[Exercice à faire]
Les phrases 1., 2. et 3. vont-elles dans le sens du texte sur la catéchèse ? Pour chacune, répondez par oui ou non et recopiez tels quels les mots du texte qui le montrent.
1. Pour Adrien, c'est un dessin qui sert d'entrée dans le récit de la Transfiguration.
2. Emilie découvre le récit de la guérison du paralytique en mimant le porteur.
3. D'après le texte, les ajustements personnalisés ne sont rien de plus que des astuces pédagogiques.

[Texte du document]
---*---
Au point de départ, il y a cette certitude que Dieu le premier prend l’initiative de «s’adresser aux hommes comme à des amis» et de les «inviter à partager sa propre vie». (Concile Vatican II, Dei Verbum 2).
Il s’agit donc pour les catéchistes de «rendre effectif chez une personne l’accueil de Dieu qui attire à lui.» (TNOC p 27). Oui, mais comment mettre en relation avec le Christ, en intimité avec Dieu, quand il faut se passer de tout appui intellectuel ? La nécessité de rejoindre les personnes dans ce qui «fait sens» pour elles, dans leur relation au monde, devient rapidement évidente.
· Pour Adrien, très sensible à la musique, et qui a un peu de mémoire, c’est une cantilène qui introduira au récit de la Transfiguration.
· Pour Alexandre, qui apprécie bien de s’exprimer avec la peinture aux doigts, c’est un dessin qui lui permettra de s’approprier l’appel des disciples.
· Pour Emilie, qui a tant besoin de bouger, c’est en mimant le porteur qu’elle découvrira le récit de la guérison du paralytique.
Et chacun pourra ainsi, à sa façon, (dans sa «langue»…) découvrir comment il est rejoint par le Christ.
Mais il ne s’agit pas là seulement d’artifices pédagogiques. Car les ajustements personnalisés que nécessite la pédagogie spécialisée obligent d’abord à une fine connaissance des personnes.
· Savoir que Kevin n’a pas accès à la compréhension symbolique ne se découvre qu’au fil des rencontres -et des incompréhensions- !
Comprendre l’importance pour Judith de participer physiquement aux déplacements: processions, changements d’attitudes et de position (tels qu’ils se vivent dans la liturgie) nécessite de partager ces moments avec elle.
C’est dans cette proximité et cette connaissance de l’autre, en respectant ses modes de communication privilégiés, que se tient le catéchète. C’est dans cette qualité de relation à l’autre qu’il peut devenir «témoin en actes».
«Dans la catéchèse, le destinataire doit pouvoir se manifester comme un sujet actif, conscient et coresponsable, et non comme un récepteur silencieux et passif» (DGC n° 167, cité page 46 du TNOC). Auprès des personnes handicapées, ce risque de s’adresser sans chercher le dialogue à un «récepteur silencieux et passif» peut se rencontrer. Ce serait alors faire fi de la dignité de la personne, car ce serait ignorer son espace de liberté, et sa capacité de désir. Ce n’est pas simple, nos lèvres sont tellement pressées de dire toutes les bonnes choses que nous avons à transmettre de la part de Dieu… Et pourtant: prendre au sérieux l’initiative première de Dieu conduit à toujours écouter les personnes «en cherchant l’attente, le désir de Dieu qui a déjà été éveillé en elles par l’Esprit Saint, avant même que commence le travail catéchétique.» (TNOC p 47). Cela permet aux personnes de livrer leur essentiel, de formuler leurs attentes.
---*---
[Lignes de données]
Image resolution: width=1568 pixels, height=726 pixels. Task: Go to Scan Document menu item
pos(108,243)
---*---
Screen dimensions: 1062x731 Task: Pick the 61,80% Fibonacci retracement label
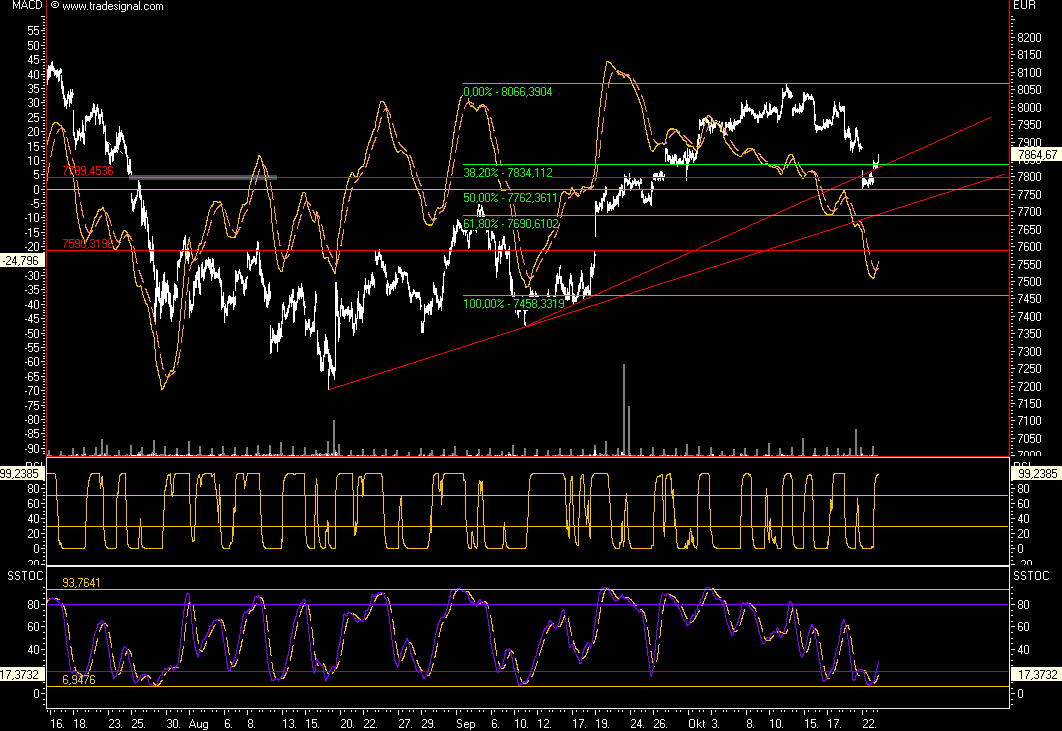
---*---
[Corrigé ci-dessous]
1. Non : « c’est une cantilène qui introduira au récit de la Transfiguration »
2. Oui : « c’est en mimant le porteur qu’elle découvrira le récit de la guérison du paralytique »
3. Non : « Mais il ne s’agit pas là seulement d’artifices pédagogiques. »